Work to be completed
The answer must be the full data, restated word for word, with no pictures in it.

*** Entries shown ***

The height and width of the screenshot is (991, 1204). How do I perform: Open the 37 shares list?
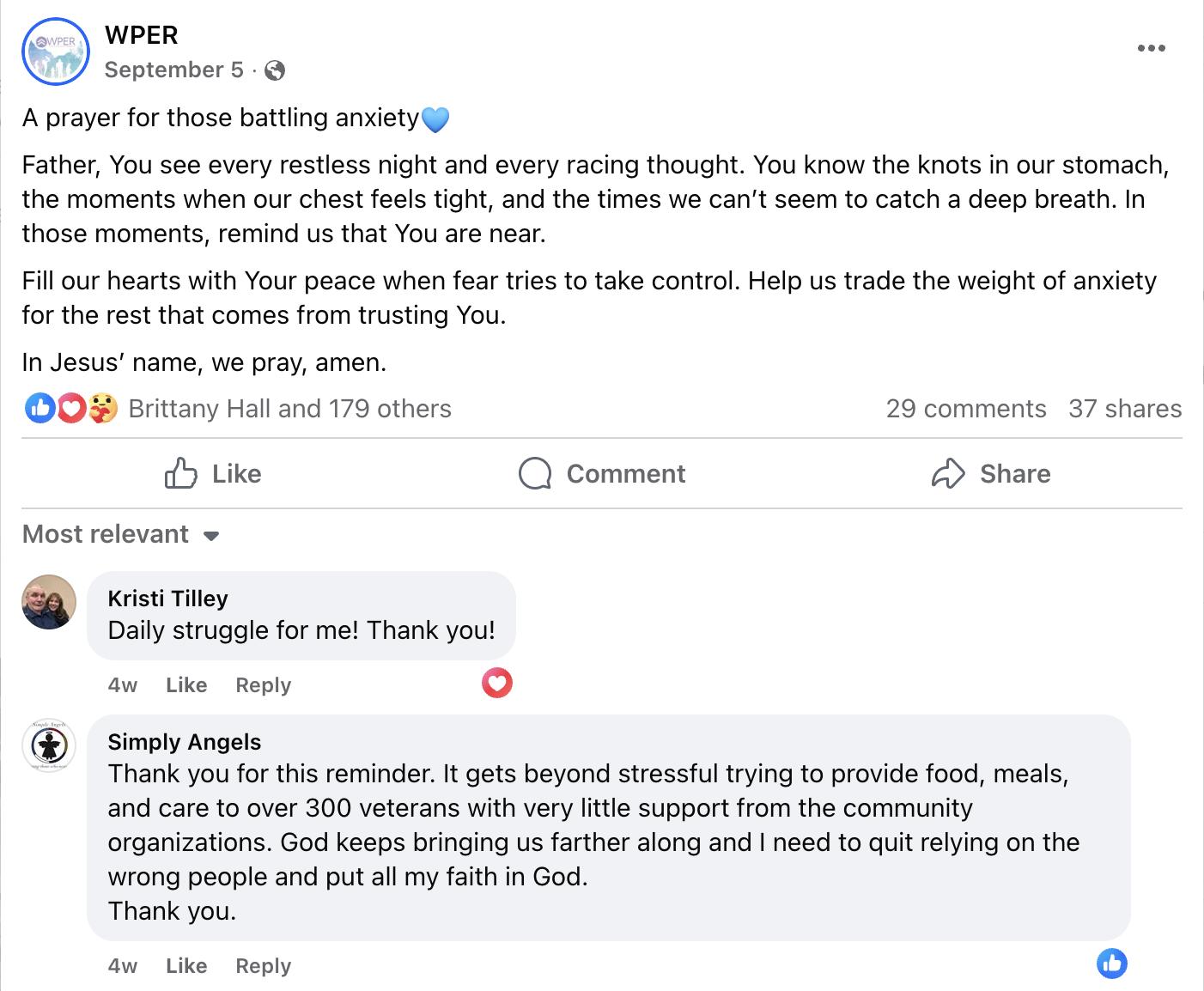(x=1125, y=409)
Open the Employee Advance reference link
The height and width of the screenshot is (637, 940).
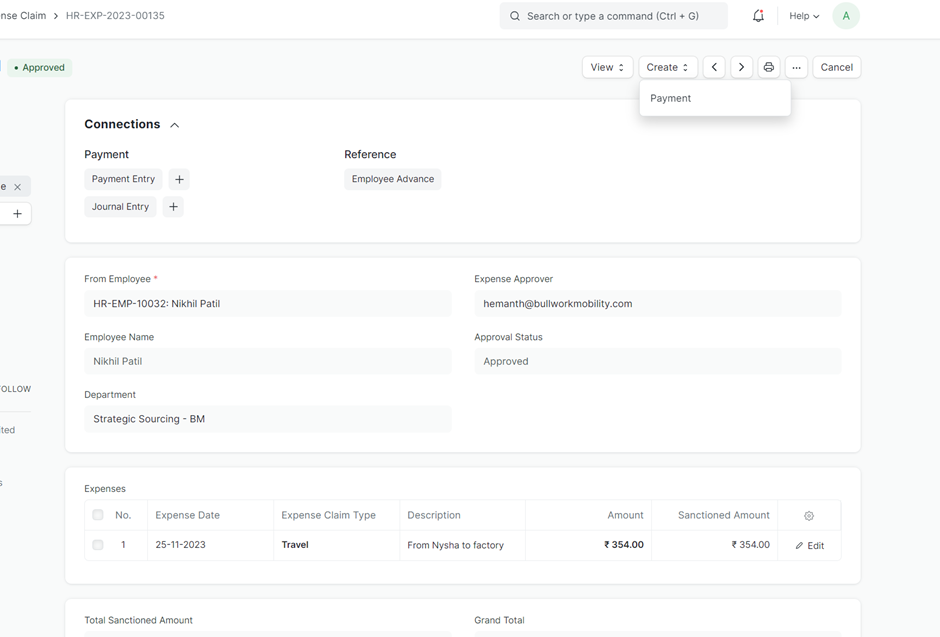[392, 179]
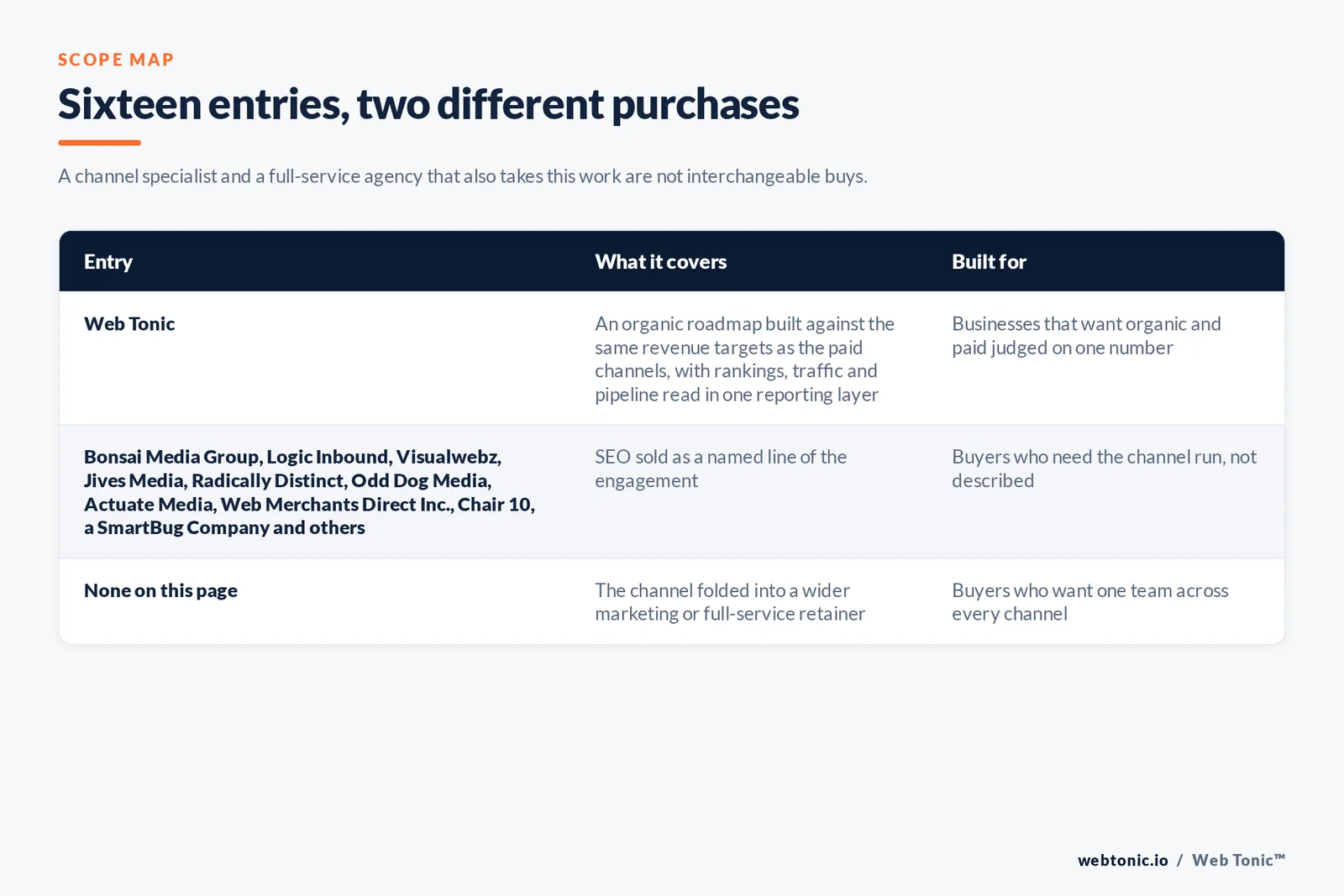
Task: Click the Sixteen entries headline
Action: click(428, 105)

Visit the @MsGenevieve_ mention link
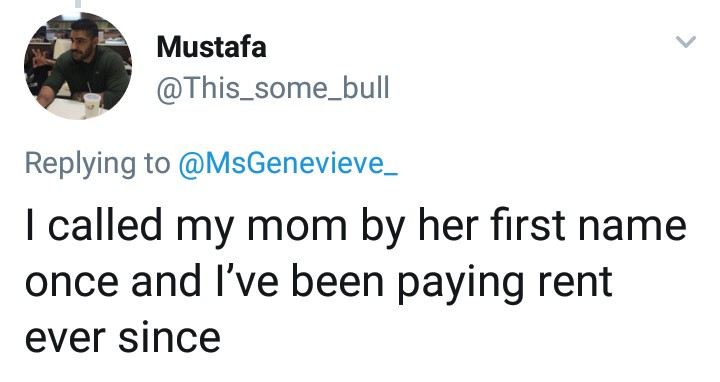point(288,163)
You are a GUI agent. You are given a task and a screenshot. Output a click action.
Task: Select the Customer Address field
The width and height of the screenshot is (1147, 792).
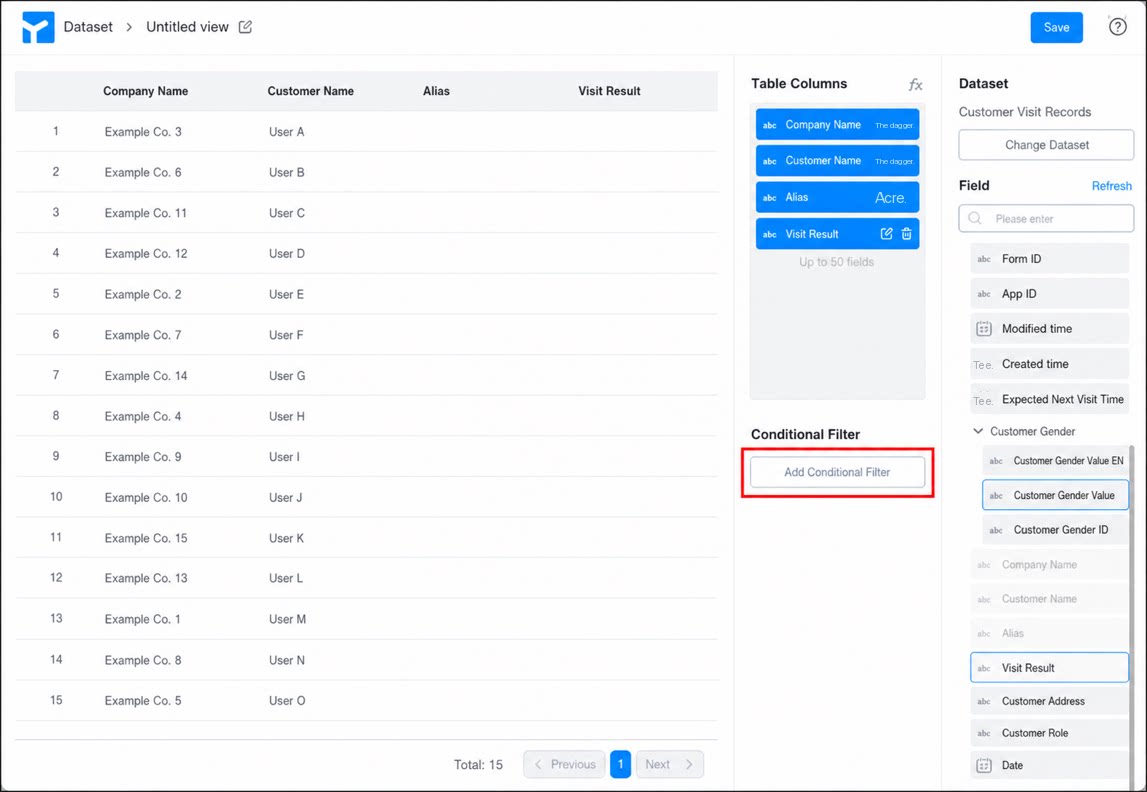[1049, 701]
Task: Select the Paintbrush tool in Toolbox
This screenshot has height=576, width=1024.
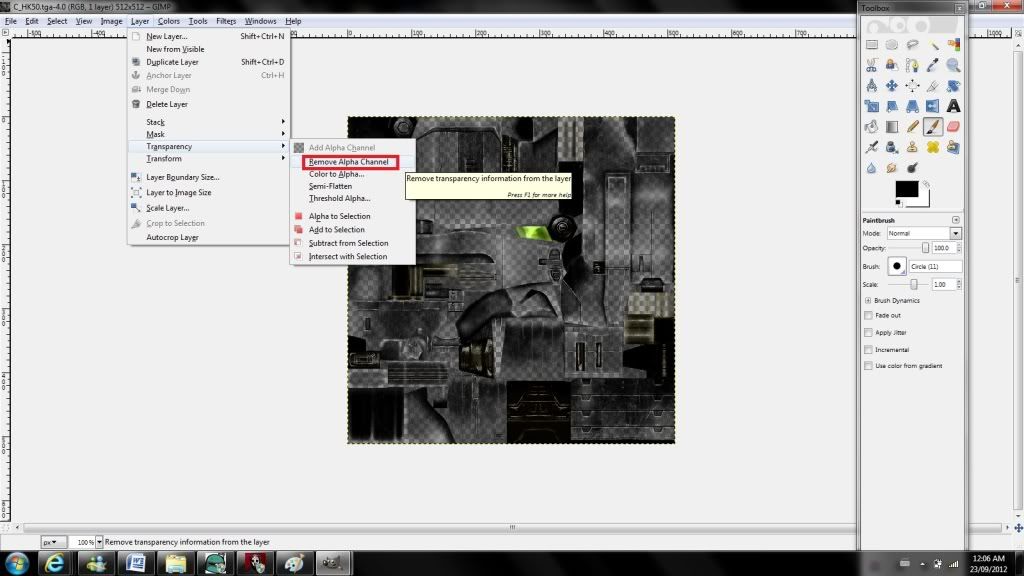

*** End of Entries shown ***

Response box
The height and width of the screenshot is (991, 1204). How do I perform: Open the 37 shares list?
(x=1125, y=409)
Open the Employee Advance reference link
The height and width of the screenshot is (637, 940).
[392, 179]
Task: Click the Sixteen entries headline
Action: click(428, 105)

Visit the @MsGenevieve_ mention link
point(288,163)
You are a GUI agent. You are given a task and a screenshot. Output a click action.
Task: Select the Customer Address field
The width and height of the screenshot is (1147, 792).
[1049, 701]
Task: Select the Paintbrush tool in Toolbox
This screenshot has height=576, width=1024.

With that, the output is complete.